Last week Walpole held their 2020 Festival of Luxury Marketing, and team MCH was there. This year the event was in a virtual form and as always full of fascinating talks and panel discussions. In this blog post we have collected our top 5 key learnings from the festival.
1) Language of Luxury
The New Language of Luxury needs to give your audience the feels. Skills in story-telling and the use of multiple tones of voice will see brands gain traction with both existing and new audiences. “Better to show rather than say,” says Adam Larter at Studio Black Tomato. Furthermore, storytelling can be a valuable element to bring onto a digital format because it can help a brand stay connected to their roots on the digital platforms.
2) Increasing use of technology
When a global pandemic hits causing stores to close down and making face to face communication off-limits brands need to find alternative ways of communicating with their consumers. Lockdown has led brands to become increasingly digital. In China, more brands have used live streams as a way of communicating with their consumers. Since the ease of the lockdown more brands all over the world have continued with the increased use of technology. Consumers are becoming more adaptable, so brands need to do the same. However, following every technological trend on digital platforms can be seen as off-brand and disingenuous. Alexandra Currie at Farfetch warns not to use technology for technology’s sake. knee jerk reactions won’t provide the authenticity that is the backbone of many luxury brands. It is important to listen to consumers, while at the same time staying true to the brand.
3) Luxury products in China
According to Adam Knight, co-founder of TONG. Travel restrictions due to Covid-19, amongst other things, has increased the number of domestic purchases of luxury products in China. Especially Generation Z is buying luxury items in China. It is therefore important for brands to understand this generation as they are a generation that knows what they want.

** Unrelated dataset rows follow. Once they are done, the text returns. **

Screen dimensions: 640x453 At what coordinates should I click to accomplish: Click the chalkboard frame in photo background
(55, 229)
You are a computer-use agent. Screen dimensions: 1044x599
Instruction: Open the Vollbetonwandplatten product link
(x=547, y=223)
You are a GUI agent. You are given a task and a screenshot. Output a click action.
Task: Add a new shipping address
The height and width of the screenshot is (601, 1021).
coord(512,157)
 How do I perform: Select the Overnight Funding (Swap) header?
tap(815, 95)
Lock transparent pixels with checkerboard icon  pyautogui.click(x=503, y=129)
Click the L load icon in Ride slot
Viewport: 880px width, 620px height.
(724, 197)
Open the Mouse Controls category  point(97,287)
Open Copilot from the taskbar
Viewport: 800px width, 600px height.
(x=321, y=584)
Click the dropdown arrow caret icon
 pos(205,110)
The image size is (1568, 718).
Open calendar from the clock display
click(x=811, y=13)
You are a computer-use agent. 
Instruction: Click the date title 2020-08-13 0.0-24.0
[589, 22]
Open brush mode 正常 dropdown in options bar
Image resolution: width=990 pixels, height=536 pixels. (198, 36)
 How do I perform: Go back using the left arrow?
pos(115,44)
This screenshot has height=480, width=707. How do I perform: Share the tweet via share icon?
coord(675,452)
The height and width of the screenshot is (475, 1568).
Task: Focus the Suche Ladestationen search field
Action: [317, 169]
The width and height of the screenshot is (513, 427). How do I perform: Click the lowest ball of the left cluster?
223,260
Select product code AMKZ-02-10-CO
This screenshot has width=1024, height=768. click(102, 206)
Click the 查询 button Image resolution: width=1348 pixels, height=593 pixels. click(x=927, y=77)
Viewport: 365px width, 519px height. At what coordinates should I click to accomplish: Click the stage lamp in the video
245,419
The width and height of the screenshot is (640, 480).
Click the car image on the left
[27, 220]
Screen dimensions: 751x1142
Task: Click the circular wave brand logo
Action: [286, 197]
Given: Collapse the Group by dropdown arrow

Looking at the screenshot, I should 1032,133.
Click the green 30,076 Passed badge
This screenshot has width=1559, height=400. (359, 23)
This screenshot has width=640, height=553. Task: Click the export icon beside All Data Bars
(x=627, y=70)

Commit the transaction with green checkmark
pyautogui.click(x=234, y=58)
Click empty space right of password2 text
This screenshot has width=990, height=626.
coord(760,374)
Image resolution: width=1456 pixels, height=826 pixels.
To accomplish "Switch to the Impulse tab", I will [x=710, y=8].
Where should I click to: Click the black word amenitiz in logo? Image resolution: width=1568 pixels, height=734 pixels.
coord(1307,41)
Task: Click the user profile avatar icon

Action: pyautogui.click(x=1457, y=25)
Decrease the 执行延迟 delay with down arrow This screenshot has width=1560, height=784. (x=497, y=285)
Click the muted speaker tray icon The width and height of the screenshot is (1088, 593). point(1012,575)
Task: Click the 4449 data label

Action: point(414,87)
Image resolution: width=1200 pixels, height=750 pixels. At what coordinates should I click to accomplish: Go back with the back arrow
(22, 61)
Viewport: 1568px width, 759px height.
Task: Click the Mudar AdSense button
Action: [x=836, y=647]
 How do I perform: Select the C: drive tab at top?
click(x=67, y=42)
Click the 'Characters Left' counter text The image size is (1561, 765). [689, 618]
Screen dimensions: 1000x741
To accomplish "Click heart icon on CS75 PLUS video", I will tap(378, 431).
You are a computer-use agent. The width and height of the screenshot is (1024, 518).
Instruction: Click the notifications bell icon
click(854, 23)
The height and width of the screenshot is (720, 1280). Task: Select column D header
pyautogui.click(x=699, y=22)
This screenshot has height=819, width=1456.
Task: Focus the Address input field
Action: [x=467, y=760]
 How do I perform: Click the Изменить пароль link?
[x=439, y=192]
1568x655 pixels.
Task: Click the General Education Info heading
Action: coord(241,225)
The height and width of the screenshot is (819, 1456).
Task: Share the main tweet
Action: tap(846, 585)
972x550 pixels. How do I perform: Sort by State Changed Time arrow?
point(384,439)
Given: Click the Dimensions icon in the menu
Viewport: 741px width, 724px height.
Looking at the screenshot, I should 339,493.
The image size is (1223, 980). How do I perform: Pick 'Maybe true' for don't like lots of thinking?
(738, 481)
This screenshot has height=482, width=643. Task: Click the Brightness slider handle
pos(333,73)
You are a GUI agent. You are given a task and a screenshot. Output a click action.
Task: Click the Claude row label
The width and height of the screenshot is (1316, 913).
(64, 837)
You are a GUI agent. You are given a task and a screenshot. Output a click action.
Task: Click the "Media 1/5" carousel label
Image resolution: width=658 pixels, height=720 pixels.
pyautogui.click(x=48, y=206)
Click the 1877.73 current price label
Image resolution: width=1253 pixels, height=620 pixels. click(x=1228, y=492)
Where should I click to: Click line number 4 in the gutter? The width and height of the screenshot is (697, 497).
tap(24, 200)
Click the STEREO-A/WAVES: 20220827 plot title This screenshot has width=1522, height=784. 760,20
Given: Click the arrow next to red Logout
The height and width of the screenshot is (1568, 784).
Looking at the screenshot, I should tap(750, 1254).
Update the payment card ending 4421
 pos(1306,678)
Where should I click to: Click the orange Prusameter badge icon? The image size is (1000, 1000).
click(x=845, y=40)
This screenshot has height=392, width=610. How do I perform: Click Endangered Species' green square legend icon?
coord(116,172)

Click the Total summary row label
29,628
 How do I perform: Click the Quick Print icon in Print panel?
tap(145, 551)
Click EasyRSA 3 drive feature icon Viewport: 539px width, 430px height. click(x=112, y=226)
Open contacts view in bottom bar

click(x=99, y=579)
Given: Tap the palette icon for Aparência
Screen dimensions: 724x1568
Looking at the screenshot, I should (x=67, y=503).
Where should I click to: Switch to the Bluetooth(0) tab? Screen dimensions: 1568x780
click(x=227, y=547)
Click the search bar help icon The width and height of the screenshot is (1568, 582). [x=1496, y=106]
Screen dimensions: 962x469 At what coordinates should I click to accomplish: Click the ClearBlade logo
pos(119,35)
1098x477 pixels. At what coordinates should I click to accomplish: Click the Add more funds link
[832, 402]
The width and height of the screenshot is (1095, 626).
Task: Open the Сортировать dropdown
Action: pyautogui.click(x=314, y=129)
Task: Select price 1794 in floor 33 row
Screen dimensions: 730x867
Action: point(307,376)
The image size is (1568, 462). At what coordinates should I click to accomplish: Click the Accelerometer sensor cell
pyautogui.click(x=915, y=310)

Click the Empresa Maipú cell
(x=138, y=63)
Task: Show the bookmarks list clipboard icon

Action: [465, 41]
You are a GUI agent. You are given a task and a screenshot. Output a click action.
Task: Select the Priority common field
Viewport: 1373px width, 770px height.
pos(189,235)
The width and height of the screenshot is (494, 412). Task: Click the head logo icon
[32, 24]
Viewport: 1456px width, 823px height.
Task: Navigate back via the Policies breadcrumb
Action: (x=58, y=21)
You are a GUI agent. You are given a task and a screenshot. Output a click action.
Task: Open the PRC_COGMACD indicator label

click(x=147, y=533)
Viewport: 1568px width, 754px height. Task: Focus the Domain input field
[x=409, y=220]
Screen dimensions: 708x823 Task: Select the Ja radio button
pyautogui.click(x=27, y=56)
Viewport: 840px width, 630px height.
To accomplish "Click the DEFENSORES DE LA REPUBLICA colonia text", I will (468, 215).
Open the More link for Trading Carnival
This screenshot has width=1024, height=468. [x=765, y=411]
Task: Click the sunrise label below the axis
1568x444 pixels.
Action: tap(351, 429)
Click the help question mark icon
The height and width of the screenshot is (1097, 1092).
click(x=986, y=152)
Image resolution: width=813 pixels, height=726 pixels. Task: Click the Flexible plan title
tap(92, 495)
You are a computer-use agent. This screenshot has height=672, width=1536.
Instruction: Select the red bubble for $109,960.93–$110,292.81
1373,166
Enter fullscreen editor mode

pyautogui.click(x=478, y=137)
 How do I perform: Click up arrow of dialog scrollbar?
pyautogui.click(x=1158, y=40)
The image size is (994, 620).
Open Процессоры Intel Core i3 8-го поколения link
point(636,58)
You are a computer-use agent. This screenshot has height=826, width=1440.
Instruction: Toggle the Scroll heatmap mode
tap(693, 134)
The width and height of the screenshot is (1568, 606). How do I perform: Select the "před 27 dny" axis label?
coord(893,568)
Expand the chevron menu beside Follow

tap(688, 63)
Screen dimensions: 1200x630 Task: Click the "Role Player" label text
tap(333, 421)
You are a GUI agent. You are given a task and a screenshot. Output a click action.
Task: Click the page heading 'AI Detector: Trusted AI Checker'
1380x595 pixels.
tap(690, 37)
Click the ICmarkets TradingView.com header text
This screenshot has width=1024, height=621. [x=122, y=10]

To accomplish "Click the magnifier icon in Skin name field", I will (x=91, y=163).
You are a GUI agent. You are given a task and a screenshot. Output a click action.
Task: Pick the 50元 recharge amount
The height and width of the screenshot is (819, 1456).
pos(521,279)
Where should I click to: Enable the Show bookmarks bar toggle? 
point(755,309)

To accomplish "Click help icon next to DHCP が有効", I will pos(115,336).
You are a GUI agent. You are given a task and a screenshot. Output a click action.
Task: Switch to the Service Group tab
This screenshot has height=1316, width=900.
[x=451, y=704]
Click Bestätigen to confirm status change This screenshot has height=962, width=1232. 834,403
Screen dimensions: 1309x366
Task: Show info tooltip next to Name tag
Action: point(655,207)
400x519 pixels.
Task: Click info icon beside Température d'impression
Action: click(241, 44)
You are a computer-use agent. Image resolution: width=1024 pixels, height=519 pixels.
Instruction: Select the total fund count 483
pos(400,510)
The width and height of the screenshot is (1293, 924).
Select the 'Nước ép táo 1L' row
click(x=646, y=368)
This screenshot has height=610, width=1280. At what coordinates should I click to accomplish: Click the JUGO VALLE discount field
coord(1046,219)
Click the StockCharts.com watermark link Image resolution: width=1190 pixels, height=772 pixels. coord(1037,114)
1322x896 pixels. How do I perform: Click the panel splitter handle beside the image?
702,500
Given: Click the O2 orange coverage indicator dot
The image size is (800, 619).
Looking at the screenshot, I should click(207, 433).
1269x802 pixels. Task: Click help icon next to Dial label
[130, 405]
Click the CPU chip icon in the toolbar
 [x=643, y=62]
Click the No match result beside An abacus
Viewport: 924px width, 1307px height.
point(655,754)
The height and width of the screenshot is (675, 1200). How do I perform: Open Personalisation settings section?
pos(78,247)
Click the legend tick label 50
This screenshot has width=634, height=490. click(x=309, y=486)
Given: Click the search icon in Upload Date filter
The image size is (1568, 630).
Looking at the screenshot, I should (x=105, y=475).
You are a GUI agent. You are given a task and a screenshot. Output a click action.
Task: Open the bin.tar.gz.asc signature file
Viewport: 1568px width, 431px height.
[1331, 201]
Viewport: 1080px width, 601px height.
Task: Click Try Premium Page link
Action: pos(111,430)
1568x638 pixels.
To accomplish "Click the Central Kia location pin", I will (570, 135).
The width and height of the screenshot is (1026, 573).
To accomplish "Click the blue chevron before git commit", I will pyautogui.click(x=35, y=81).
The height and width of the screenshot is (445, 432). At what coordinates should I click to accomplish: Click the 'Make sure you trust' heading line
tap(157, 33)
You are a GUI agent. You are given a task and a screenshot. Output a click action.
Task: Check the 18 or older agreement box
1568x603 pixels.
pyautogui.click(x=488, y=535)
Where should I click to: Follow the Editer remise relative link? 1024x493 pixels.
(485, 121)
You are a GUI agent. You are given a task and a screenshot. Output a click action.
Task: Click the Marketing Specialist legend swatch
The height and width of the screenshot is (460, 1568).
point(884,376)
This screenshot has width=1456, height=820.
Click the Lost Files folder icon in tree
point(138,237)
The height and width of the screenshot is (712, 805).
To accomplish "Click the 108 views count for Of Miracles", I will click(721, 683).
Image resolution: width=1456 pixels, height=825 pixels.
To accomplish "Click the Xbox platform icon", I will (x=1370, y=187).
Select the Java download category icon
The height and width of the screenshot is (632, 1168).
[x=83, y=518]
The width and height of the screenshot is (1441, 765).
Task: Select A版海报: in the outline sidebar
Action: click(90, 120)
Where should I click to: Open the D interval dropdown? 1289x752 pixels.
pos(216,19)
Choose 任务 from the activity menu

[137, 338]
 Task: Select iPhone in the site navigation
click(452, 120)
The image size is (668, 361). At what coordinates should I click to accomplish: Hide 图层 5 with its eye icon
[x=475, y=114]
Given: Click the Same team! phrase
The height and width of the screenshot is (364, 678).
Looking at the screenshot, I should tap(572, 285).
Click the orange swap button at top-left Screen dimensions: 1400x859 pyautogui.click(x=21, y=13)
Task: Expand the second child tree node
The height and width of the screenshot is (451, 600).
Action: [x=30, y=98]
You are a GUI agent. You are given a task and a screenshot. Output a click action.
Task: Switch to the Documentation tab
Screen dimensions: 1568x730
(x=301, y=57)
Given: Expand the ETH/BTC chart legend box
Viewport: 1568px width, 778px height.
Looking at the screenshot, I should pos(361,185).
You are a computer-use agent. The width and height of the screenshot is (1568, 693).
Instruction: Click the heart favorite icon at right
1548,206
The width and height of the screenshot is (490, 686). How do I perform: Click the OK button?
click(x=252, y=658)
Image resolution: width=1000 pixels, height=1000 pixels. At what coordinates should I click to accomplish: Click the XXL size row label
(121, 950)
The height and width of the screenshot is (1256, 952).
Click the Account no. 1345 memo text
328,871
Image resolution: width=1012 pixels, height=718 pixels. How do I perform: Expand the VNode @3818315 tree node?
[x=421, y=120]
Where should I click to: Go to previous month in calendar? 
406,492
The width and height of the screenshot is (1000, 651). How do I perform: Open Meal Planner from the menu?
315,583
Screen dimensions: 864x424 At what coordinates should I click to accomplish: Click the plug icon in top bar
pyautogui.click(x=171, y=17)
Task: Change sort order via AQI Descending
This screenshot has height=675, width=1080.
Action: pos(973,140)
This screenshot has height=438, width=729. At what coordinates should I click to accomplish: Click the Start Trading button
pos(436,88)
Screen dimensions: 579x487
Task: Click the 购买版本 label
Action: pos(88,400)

Brands need to be aware of sustainability, CSR, and inclusivity now more than ever. Brands need to listen and communicate with their consumers to make meaningful localization and avoid tacky or stereotypical products and campaigns because the key consumers are the best influencers for a brand.
4) The value of purpose
Some marketers believe we are entering a post-purpose movement in brand management however research from Bain & Company and The Future Laboratory suggests that consumers want to be emotionally connected to a brand that aligns with their values, ideas, and passions. This has only been reinforced as a consequence of the global pandemic. Consumers want transparency and business ethics they can relate to.
Anna Bartle from The Estée Lauder Companies gave such reassurance when she talked about transparency and business ethics. Consumers are turning in their droves to a more sustainable and ethical way of consuming and 76% of people under the age of 34 feel it is a company’s duty to be good to the world. Brands can benefit from and are increasingly expected by consumers to be good and contribute to a better world, but it must be genuine and every brand needs to find its core purpose.
5) Diversity in the fashion industry
The fashion industry is an industry that is projecting itself as being divers, however, this may not be the case behind the scenes. Jamie Gill, CEO of ROKSANDA talked through some of the diversity-related challenges facing luxury fashion brands. Consumers of British luxury products are located all over the globe. It is therefore significant for brands to understand and apply divers cultural aspects to their way of doing business to meet their audience. Inviting diversity in and challenging an already set business culture can lead to a continuous innovation that is key in business today. Ways of doing business that have worked in the past may not work anymore, so brands need to bring in people that can contribute with new and different ideas.
Diversity was also on the topic when Farrah Storr, Editor-In-Chief of Elle UK talked about diversity and inclusivity for luxury brands. “Smart brands understand that there is a place where everyone can meet.” It is essential not to create an echo chamber; let the drawbridge down, stick to your core values and find someone to help you get your message out there.